_DATA FOR THIS EXERCISE_

-.-.-

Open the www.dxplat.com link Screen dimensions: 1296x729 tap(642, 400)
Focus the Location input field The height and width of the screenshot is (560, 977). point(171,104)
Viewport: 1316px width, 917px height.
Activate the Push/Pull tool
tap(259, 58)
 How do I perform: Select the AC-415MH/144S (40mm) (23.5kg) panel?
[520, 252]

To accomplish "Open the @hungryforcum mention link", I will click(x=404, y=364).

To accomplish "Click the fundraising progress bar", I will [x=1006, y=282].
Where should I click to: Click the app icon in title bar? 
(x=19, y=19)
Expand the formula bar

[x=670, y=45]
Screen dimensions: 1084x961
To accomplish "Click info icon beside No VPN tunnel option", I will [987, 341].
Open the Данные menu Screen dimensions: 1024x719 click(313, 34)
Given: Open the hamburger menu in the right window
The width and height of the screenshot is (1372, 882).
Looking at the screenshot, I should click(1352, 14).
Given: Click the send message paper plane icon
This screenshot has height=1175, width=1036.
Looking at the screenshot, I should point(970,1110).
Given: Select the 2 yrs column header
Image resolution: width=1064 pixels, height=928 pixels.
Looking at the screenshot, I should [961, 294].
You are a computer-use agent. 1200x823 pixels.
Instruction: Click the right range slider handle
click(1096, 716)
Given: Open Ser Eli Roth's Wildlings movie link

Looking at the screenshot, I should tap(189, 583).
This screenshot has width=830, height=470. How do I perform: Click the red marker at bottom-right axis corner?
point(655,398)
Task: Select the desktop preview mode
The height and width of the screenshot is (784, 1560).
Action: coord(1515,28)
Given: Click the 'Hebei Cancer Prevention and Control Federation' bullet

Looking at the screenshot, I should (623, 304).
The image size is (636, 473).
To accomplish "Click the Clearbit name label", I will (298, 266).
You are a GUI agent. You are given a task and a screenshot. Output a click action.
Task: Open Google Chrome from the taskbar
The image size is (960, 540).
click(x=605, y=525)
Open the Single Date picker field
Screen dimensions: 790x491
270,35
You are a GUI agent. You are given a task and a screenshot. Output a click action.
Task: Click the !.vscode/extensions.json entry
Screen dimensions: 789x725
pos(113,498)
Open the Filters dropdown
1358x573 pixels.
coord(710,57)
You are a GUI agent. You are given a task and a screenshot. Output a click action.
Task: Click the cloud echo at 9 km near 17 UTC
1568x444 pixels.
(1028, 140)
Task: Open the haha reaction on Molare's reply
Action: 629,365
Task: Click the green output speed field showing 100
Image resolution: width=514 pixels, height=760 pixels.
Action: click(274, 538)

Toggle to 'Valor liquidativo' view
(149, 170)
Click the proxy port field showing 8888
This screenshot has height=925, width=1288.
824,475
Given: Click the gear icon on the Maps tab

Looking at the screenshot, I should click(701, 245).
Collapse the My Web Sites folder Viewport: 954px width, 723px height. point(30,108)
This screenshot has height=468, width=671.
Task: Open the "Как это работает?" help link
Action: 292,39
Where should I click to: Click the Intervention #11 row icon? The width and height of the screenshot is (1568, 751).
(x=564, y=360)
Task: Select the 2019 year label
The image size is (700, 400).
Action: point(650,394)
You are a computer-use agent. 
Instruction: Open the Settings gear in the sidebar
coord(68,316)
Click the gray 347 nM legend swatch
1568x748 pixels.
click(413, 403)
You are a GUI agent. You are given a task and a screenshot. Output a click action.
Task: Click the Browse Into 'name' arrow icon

-.-.-

_WHAT THE EXERCISE ASKS_
Write out only the lines that run from the line containing "Instruction: Click the" through the line containing "The image size is (636, 473).", both included, exactly as they appear above.

_REPLY TO THE EXERCISE_
Instruction: Click the right range slider handle
click(1096, 716)
Given: Open Ser Eli Roth's Wildlings movie link

Looking at the screenshot, I should tap(189, 583).
This screenshot has width=830, height=470. How do I perform: Click the red marker at bottom-right axis corner?
point(655,398)
Task: Select the desktop preview mode
The height and width of the screenshot is (784, 1560).
Action: coord(1515,28)
Given: Click the 'Hebei Cancer Prevention and Control Federation' bullet

Looking at the screenshot, I should (623, 304).
The image size is (636, 473).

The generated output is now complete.